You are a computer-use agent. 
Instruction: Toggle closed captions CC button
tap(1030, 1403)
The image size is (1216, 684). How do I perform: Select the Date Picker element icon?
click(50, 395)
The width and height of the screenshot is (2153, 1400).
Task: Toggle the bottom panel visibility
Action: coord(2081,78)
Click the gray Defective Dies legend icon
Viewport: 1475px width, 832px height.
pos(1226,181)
====
• [WHAT YOU HAVE TO DO]:
Retype exactly the lines from the one containing "The image size" through the last line of the records above, including both.

• [RESPONSE TO THIS TASK]:
The image size is (1216, 684). How do I perform: Select the Date Picker element icon?
click(50, 395)
The width and height of the screenshot is (2153, 1400).
Task: Toggle the bottom panel visibility
Action: coord(2081,78)
Click the gray Defective Dies legend icon
Viewport: 1475px width, 832px height.
pos(1226,181)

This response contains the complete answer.